Pour reprendre le fil de ce blog, après une très longue période d’inactivité, le thème du sens des interventions sociales, du travail social, avec plusieurs épisodes.
La perte de sens, une réalité problématique
De partout (presse, terrain, débats) … remontent les doutes des travailleurs sociaux, construits sur une perte du sens de leur métier : absence, supposée nouvelle, d’assises théoriques et philosophiques ; absence, également, de perspectives (on ne sait pas où l’on va, ce qui laisse augurer, dans le contexte sociétal actuel, un avenir plus sombre que le présent, voire que le passé).
Cette perte de sens s’enracine dans le sentiment d’une mise en cause du bien-fondé des interventions sociales auprès des plus démunis, et plus globalement des mécanismes de solidarité. Supposés centraux dans les politiques sociales catégorielles (conçues, à partir des années 1960, en faveur des catégories de personnes présentant une vulnérabilité : handicap, âge, précarité, marginalité, etc.), les travailleurs sociaux sont déstabilisés… et tiraillés entre deux postures :
- la mission d’émancipation inclusive des personnes vulnérables,
- l’ancrage dans l’éthique du care (le prendre soin), moins dynamique, davantage protectionnel.
Leur métier, en institutions, est en outre bousculé par de nouvelles fonctions qui émergent : celles des gestionnaires de parcours et de flux (de l’accueil à l’orientation). De nouveaux modes de travail percent en outre : activité libérale, autoentrepreneurs, personnels privilégiant les missions d’intérim (cela progresse). En période de fortes tensions en ressources humaines, ces concurrences menacent.
Et tout cela se développe alors que les travailleurs sociaux sont traversés (porteurs et victimes à la fois) par l’avancée, sociétale, de l’individualisme postmoderne :
- L’individualisme comme besoin d’une extension continue de sa liberté, sans contrainte, non régulée au droit d’autrui.
- La postmodernité comme perte de confiance dans les valeurs de la modernité (progrès social, émancipation sociale, valeurs sociales, progrès par la science), voire leur mise en cause active.
Les repères du passé, sources de valeurs ?
· · · · ·
### CONSIGNE
Restituez mot pour mot le passage du texte sur la perte de sens du travail social qui commence par « Leur métier, en » et se poursuit jusqu'à « ces concurrences menacent. ». La liste ci-après est un matériau distinct du texte.

### EXTRAIT DE DONNÉES
· · · · ·
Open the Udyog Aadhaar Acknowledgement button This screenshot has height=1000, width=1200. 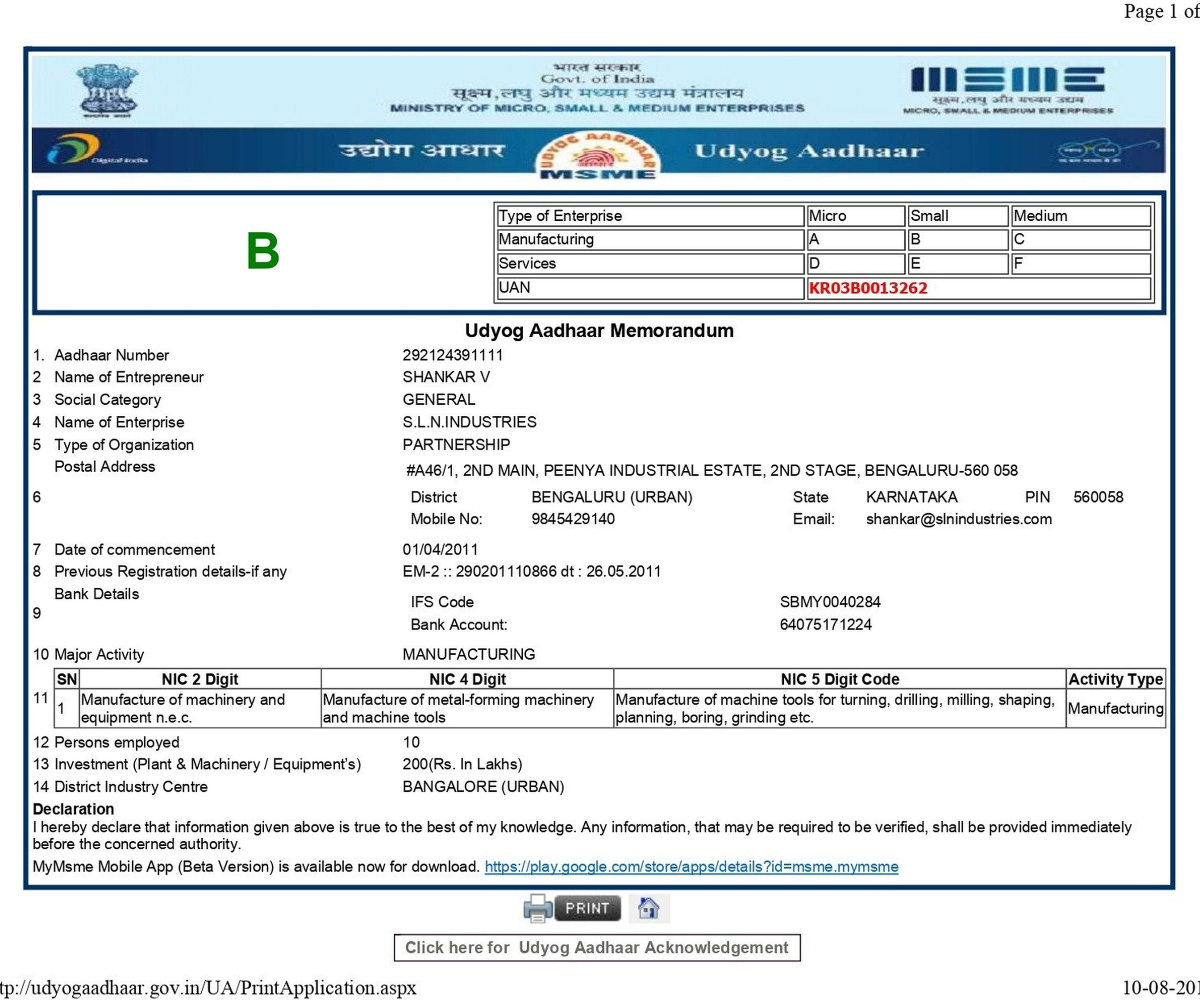click(596, 947)
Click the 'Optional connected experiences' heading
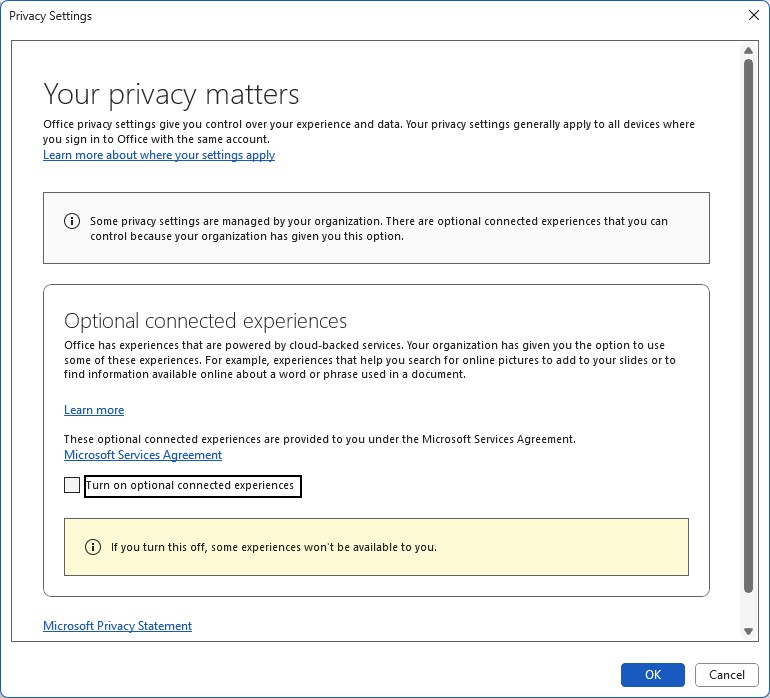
· · · · ·
### CORRIGÉ
Leur métier, en institutions, est en outre bousculé par de nouvelles fonctions qui émergent : celles des gestionnaires de parcours et de flux (de l’accueil à l’orientation). De nouveaux modes de travail percent en outre : activité libérale, autoentrepreneurs, personnels privilégiant les missions d’intérim (cela progresse). En période de fortes tensions en ressources humaines, ces concurrences menacent.